Web services are platform-independent interfaces that allow communication with other applications using standards-based Internet technologies, such as HTTP and XML. They provide an opportunity for organizations to reduce the costs and complexities of application integration inside the firewall and create new possibilities for legacy applications to participate in e-business.
Proponents of Web services talk about a new era of interoperability. However, haven’t we heard all of this before? Applications using standardized interfaces such as Common Object Request Broker Architecture (CORBA), Java 2 Enterprise Edition (J2EE) or Microsoft’s Distributed COM (DCOM) were supposed to deliver the same benefits but fell short. Nonetheless, each of those interfaces has platform-specific and vendor-specific components that keep it from being technology-neutral. Therefore, companies that adopted CORBA interfaces were not immediately compatible with partner networks that used either DCOM or J2EE. However, Web services are standards-based, platform-independent, and the course Web services take is controlled by independent standards bodies, not individual corporations pushing their own technologies. Web services simplify the complexity of integration by reducing the number of Application Programming Interfaces (APIs) and the number of data formats to one.
Web services sound promising for new applications that have support for Internet technologies built-in, but what about legacy systems? How can they benefit from Web services integration and what does it take to integrate legacy applications as Web services? First, let’s discuss Web services in general, and then we will delve into their relevance to legacy applications.

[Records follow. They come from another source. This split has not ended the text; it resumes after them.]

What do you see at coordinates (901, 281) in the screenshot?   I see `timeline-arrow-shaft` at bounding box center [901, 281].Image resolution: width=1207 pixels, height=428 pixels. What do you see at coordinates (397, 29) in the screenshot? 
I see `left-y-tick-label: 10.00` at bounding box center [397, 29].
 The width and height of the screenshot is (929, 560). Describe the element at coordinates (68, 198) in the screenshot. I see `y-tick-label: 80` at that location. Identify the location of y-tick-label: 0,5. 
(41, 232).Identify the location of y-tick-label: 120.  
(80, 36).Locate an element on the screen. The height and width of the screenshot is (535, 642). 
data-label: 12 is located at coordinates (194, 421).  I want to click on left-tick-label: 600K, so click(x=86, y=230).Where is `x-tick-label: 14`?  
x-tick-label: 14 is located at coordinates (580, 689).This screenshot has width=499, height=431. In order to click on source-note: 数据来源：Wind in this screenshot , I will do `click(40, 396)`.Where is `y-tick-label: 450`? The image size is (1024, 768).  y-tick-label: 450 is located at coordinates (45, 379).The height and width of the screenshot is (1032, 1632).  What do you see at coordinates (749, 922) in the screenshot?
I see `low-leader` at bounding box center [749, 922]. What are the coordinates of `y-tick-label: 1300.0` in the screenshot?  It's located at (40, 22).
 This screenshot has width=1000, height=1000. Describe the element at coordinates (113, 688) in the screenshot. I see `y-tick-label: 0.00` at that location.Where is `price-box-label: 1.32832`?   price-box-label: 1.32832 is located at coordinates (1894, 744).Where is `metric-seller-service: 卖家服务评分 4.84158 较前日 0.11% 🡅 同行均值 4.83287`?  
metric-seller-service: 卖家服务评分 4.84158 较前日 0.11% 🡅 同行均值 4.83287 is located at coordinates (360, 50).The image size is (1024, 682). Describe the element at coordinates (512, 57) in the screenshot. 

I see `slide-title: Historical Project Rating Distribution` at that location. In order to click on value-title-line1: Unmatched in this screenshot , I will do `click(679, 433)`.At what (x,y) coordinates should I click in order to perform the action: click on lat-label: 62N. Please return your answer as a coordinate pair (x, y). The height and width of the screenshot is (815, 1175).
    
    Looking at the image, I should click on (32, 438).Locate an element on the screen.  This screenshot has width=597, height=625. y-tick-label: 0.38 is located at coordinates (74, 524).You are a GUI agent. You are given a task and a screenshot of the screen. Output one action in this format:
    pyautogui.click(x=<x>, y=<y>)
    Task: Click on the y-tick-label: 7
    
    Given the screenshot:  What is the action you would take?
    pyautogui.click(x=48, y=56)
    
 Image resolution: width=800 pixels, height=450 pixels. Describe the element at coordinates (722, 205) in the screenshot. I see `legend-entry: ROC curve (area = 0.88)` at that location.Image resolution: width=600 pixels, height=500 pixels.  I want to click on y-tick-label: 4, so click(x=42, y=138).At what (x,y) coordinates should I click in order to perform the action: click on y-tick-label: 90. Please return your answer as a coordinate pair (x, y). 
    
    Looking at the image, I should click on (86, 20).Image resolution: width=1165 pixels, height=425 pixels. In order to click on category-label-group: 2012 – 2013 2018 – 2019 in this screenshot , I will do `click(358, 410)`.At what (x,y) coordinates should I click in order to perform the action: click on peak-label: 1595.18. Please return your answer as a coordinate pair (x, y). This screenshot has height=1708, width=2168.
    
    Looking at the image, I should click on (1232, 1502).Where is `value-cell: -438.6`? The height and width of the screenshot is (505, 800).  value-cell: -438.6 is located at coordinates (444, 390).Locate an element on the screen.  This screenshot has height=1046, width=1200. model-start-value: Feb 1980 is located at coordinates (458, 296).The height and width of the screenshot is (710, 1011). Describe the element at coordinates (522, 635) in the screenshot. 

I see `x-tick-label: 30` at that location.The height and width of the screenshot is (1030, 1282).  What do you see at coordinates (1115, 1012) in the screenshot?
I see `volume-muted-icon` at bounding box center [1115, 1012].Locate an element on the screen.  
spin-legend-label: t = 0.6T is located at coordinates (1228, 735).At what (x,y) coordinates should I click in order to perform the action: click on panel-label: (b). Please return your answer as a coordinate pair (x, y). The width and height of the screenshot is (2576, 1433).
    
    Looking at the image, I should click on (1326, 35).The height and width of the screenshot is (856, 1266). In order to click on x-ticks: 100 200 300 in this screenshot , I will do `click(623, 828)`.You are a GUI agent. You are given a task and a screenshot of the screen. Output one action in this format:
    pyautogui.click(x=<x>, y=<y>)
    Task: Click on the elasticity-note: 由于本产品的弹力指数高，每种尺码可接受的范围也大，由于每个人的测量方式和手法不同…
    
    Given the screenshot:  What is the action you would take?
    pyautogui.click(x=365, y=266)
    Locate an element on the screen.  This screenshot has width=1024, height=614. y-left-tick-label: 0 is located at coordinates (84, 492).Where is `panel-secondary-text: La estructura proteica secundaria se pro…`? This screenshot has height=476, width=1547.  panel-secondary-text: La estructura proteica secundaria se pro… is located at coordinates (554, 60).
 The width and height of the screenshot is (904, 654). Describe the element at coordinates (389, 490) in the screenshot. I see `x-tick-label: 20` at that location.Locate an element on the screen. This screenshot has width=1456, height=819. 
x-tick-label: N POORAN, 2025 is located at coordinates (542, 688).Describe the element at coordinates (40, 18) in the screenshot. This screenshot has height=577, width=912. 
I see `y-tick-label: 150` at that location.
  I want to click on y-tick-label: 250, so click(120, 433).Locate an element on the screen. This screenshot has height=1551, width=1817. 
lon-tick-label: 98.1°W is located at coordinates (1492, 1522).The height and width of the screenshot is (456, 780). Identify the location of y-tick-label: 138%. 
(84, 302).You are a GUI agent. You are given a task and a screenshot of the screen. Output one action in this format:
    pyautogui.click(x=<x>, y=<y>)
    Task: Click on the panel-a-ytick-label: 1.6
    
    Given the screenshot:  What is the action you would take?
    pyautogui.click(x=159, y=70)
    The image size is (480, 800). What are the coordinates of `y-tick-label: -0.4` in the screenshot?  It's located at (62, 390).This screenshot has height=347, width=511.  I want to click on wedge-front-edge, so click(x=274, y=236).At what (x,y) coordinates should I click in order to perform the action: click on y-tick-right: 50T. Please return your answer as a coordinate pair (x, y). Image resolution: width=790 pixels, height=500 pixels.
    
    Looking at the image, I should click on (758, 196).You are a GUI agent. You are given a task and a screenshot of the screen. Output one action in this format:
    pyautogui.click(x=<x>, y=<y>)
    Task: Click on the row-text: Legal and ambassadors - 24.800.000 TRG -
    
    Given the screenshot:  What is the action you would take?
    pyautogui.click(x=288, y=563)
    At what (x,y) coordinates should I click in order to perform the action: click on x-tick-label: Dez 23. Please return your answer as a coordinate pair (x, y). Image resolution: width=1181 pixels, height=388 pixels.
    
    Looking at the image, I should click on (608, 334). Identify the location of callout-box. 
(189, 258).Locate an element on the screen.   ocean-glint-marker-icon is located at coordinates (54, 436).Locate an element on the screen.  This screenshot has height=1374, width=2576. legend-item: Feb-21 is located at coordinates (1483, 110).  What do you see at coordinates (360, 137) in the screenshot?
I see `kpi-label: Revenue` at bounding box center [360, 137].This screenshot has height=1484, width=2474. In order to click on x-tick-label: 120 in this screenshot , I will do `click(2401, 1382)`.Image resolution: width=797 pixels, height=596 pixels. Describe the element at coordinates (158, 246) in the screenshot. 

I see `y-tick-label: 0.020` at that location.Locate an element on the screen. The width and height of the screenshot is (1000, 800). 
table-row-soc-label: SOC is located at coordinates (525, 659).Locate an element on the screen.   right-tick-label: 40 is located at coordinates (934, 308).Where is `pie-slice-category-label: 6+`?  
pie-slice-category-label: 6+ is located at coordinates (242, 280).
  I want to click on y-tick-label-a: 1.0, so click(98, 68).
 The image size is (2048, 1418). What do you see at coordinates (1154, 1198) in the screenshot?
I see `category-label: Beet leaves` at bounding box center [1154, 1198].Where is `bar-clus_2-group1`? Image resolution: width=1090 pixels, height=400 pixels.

Standards-Based and Platform-Independent
While applications have been able to communicate using Internet technologies for years, only recently have standards evolved to allow distributed applications to talk to each other. Web services depend upon three key open standards to allow them to communicate regardless of the hardware they run on, operating system they run under, or programming language used to produce them (see Figure 1).
Building on the foundation provided by Simple Object Access Protocol (SOAP), Web Service Definition Language (WSDL), and the Universal Description, Discovery and Integration (UDDI) standard, there are emerging standards for handling complex business process workflow, authentication, and message integrity. These transactions span multiple enterprises and long-lasting transactions to ensure that the outcomes of the transactions are reliable. Underlying all of this is the use of XML as the message format and a standard protocol such as HTTP as the transport method.
Standards-based components diminish the costs and skills required to integrate applications within an organization or between partners. Because there is widespread vendor support for Web services, interoperability among vendor solutions will improve. However, the greatest benefits of standards-based Web services for developers and administrators are reduced complexity and increased flexibility of integration architectures.